L'IA favorise la cybercriminalité en Afrique (Interpol)
6 août 2026
Interpol révèle, dans son rapport d’évaluation des cybermenaces en Afrique, en 2026, que 55 % des cybercrimes signalés sur le continent impliquent désormais l’utilisation de l’intelligence artificielle. Son utilisation rend les attaques plus rapides, plus étendues et plus difficiles à détecter.
Le rapport est établi à partir des données de 36 pays africains et le Togo n'échappe pas à cette menace, avec la multiplication des faux agents Mobile Money, des fausses offres de bourses et d'autres arnaques en ligne.
Les cyberarnaques sont devenues légion
Un appel inattendu. Un message WhatsApp. Ou encore une publication sur les réseaux sociaux qui promet une opportunité exceptionnelle.
Au Togo, les “cyberarnaques” prennent plusieurs formes.
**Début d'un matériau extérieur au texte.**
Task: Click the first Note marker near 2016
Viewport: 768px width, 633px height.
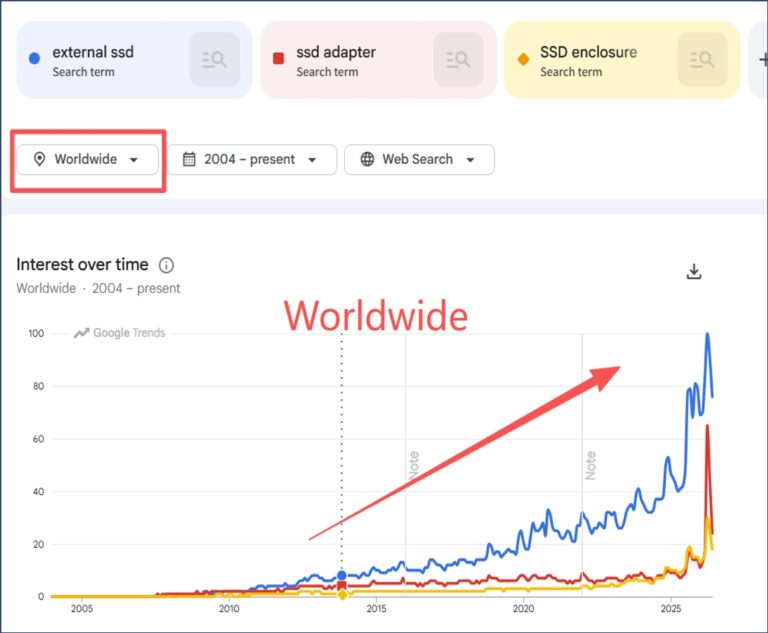Action: 413,465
Les plus courantes visent les utilisateurs des services Mobile Money. Les fraudeurs se font passer pour des agents ou pour un service client.
Ils évoquent un transfert effectué par erreur ou une opération à annuler. Leur objectif est toujours le même : voler leur interlocuteur.
D'autres pièges circulent sur internet. De faux cadeaux, des subventions publiques imaginaires, des offres d'emploi ou de bourses.
Denis est étudiant et il a failli se faire arnaquer. Il raconte : "La personne m'a contacté et m'a proposé une bourse pour poursuivre mes études en Europe. Elle insistait pour que je paie 100 000 francs CFA de frais de dossier. Ce que je n’ai pas fait. Dieu merci, je l'ai échappé belle."
De plus en plus perfectionnées
Ces attaques se perfectionnent avec l'intelligence artificielle. Pour Innocente Gbékévi, spécialiste en cybersécurité, cette évolution change complètement la donne.
"Les techniques, les tactiques et les outils qu'utilisent ces cybercriminels pour perpétrer leurs attaques se voient développées ou accélérées aujourd'hui par l'intelligence artificielle, explique-t-elle. L'intelligence artificielle n'a certainement pas créé de nouvelles attaques, mais a amplifié les attaques classiques existantes comme le phishing, les rançons, l'usurpation d'identité, etc. Ces attaques sont devenues beaucoup plus rapides, beaucoup plus crédibles, très difficiles à détecter et surtout moins coûteuses."
L'expert explique qu'aujourd'hui, une seule personne peut lancer des campagnes visant des milliers de victimes. Les messages sont mieux rédigés, les faux sites ressemblent aux vrais. L'intelligence artificielle complique encore la détection des fraudes :
"Avant, détaille Innocente Gbékévi, les tâches qui sont sur la chaîne de cyberattaques qui nécessitaient des compétences techniques assez complètes sont aujourd'hui très faciles, avec l'automatisation de l'IA. Aujourd'hui, par exemple, les indices de compromission sont en voie de disparition. Aujourd'hui, avec le deepfake, on peut générer des images très crédibles et réalistes, des vidéos qui sont assez crédibles, des messages WhatsApp qui vont être assez crédibles, des voix même qui sont clonées."
Face à ces nouvelles menaces, la vigilance reste la meilleure protection. Il faut aussi continuer d'éduquer les utilisateurs et les citoyens au numérique.